- _RECORDS FOR THIS TASK_:
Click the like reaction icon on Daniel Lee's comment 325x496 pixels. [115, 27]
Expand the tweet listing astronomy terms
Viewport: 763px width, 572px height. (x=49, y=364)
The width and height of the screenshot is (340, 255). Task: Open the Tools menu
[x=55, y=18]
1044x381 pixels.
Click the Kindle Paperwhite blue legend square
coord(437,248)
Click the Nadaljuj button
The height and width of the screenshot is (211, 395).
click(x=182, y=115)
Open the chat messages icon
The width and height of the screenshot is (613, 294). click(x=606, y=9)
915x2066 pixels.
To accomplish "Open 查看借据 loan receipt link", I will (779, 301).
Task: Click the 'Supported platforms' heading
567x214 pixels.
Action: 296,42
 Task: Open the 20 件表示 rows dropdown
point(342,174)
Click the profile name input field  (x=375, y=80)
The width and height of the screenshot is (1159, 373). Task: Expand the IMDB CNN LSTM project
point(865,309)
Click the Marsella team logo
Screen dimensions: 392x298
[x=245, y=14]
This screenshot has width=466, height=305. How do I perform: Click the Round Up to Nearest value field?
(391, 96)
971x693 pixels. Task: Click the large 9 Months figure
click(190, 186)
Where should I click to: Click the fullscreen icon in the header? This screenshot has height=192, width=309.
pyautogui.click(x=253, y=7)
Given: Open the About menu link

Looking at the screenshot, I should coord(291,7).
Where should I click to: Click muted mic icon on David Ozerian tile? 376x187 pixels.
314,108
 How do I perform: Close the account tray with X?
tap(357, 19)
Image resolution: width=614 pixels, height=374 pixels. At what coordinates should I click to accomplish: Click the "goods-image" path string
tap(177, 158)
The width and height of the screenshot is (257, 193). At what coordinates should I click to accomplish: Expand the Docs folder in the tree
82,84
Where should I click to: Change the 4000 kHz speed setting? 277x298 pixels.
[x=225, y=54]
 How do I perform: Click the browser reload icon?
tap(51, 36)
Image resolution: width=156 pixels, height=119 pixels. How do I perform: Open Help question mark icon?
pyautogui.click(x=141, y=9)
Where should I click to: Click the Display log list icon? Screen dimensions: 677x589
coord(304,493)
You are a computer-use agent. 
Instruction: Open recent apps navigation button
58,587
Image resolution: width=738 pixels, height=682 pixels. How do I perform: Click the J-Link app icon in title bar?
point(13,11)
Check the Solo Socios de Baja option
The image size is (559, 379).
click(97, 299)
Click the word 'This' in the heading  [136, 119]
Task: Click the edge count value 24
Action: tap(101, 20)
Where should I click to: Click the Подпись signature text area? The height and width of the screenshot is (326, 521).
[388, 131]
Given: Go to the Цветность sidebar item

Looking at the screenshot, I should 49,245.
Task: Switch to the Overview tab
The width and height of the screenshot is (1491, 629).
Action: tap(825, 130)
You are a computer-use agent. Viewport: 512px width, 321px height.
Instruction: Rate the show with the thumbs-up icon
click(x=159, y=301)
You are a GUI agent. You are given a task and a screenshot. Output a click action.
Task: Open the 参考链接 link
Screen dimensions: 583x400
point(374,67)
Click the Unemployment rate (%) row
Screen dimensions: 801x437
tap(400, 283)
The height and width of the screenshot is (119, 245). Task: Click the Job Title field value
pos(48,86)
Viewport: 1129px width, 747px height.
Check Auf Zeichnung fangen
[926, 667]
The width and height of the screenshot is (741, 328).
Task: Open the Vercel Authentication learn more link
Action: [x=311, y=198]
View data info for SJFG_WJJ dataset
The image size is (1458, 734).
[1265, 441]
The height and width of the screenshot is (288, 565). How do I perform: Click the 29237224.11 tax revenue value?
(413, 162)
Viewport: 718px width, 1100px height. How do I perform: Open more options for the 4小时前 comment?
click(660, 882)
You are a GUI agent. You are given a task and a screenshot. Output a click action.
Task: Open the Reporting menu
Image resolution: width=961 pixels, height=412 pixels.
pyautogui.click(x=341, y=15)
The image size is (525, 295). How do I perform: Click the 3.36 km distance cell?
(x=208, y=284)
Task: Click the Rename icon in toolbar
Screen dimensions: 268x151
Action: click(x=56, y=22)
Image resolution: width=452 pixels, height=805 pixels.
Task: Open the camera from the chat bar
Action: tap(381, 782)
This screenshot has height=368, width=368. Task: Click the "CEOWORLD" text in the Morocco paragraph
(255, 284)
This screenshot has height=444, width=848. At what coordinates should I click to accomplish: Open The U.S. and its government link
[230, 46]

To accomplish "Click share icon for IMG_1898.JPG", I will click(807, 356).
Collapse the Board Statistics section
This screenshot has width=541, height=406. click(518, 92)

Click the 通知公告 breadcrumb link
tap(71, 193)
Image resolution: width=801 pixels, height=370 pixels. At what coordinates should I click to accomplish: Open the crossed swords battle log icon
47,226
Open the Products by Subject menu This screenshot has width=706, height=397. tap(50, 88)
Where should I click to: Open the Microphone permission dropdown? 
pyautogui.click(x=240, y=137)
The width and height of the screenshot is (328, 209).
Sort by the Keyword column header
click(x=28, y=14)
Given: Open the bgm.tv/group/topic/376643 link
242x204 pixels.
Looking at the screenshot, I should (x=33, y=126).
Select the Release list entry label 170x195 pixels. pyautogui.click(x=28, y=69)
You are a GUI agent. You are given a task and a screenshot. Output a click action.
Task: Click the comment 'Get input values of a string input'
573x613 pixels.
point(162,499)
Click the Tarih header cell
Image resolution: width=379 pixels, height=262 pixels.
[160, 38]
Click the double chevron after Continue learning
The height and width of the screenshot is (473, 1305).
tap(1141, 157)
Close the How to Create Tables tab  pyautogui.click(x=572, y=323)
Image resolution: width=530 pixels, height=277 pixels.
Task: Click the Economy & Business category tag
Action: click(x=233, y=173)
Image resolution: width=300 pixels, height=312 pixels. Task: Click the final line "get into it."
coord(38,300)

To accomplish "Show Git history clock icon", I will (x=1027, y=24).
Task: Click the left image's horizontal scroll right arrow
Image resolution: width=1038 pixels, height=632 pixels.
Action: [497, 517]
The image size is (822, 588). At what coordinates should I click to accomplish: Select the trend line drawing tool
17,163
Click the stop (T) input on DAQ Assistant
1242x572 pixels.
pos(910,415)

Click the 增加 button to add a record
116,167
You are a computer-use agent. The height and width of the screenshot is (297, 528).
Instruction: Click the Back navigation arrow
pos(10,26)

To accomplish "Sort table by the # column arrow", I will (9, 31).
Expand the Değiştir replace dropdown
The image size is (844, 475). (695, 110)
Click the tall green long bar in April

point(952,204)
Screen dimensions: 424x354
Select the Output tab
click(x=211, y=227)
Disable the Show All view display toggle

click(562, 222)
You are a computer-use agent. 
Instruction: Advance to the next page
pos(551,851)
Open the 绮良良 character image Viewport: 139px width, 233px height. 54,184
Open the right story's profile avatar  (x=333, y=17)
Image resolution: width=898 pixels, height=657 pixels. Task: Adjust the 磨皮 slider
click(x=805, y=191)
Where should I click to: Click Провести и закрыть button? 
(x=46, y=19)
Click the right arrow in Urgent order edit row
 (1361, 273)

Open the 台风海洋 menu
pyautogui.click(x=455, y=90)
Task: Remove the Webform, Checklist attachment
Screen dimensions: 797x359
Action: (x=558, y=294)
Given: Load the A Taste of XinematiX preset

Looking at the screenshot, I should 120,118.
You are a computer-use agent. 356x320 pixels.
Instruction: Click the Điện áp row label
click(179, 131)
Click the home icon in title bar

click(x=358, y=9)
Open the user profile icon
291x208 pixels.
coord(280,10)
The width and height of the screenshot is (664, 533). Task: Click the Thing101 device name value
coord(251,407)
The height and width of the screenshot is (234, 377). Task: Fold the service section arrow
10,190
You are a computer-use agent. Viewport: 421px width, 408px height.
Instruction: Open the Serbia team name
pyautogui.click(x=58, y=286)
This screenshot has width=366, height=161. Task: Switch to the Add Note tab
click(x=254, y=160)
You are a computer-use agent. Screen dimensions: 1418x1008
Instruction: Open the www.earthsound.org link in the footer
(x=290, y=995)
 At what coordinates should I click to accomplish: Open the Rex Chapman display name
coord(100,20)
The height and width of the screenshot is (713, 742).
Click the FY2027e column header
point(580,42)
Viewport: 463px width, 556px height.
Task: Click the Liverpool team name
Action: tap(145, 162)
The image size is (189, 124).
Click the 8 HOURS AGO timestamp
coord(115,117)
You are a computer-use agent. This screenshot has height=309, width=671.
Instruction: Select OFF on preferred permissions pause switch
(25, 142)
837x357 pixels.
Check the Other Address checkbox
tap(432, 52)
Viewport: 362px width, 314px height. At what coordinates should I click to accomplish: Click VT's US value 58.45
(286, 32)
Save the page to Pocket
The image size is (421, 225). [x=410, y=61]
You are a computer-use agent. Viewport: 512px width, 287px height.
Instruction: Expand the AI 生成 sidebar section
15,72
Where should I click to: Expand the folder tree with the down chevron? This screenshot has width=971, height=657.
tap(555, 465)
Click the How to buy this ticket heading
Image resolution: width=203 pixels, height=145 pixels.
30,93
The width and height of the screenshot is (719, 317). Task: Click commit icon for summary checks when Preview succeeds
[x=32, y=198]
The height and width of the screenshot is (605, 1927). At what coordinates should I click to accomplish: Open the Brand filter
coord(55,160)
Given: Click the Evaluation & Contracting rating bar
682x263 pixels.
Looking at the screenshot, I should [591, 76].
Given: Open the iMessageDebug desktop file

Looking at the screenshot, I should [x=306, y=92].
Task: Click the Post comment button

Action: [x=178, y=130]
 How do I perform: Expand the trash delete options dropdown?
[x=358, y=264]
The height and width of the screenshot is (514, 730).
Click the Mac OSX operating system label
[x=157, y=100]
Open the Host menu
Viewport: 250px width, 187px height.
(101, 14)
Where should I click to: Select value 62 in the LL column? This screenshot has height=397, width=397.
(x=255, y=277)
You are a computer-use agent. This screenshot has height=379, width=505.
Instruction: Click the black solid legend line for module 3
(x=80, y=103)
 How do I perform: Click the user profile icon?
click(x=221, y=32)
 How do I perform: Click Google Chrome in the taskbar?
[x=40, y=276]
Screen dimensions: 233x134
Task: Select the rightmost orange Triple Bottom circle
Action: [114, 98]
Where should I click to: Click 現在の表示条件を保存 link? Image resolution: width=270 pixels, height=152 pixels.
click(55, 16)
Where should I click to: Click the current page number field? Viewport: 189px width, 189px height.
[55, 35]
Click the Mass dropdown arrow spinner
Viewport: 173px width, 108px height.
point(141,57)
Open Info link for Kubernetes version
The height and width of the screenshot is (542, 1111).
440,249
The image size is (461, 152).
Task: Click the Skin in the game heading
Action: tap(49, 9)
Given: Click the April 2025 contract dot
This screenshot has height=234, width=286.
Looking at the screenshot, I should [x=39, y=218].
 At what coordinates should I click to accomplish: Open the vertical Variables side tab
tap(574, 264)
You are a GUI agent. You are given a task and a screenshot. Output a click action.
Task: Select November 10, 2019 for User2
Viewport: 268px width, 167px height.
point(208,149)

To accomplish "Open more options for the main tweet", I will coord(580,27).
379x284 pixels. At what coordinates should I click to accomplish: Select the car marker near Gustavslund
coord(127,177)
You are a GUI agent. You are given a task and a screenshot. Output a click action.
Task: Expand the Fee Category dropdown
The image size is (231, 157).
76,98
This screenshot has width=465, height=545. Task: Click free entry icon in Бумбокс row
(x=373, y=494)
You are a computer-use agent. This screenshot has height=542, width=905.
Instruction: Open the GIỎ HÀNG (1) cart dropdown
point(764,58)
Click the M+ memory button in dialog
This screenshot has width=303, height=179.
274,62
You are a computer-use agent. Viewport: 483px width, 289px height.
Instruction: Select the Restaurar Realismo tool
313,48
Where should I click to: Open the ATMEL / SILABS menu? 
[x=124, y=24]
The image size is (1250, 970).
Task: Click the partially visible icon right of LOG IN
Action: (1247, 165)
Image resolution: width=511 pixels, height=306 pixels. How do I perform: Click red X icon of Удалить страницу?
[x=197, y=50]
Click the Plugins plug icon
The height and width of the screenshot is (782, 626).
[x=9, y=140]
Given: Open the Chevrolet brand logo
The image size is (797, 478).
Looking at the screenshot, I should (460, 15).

- _EXERCISE AIM_:
Only certain lines are wanted. Please return exactly those from the top of the data through the line with "Click the Nadaljuj button".

- _SOLUTION TO THE EXERCISE_:
Click the like reaction icon on Daniel Lee's comment 325x496 pixels. [115, 27]
Expand the tweet listing astronomy terms
Viewport: 763px width, 572px height. (x=49, y=364)
The width and height of the screenshot is (340, 255). Task: Open the Tools menu
[x=55, y=18]
1044x381 pixels.
Click the Kindle Paperwhite blue legend square
coord(437,248)
Click the Nadaljuj button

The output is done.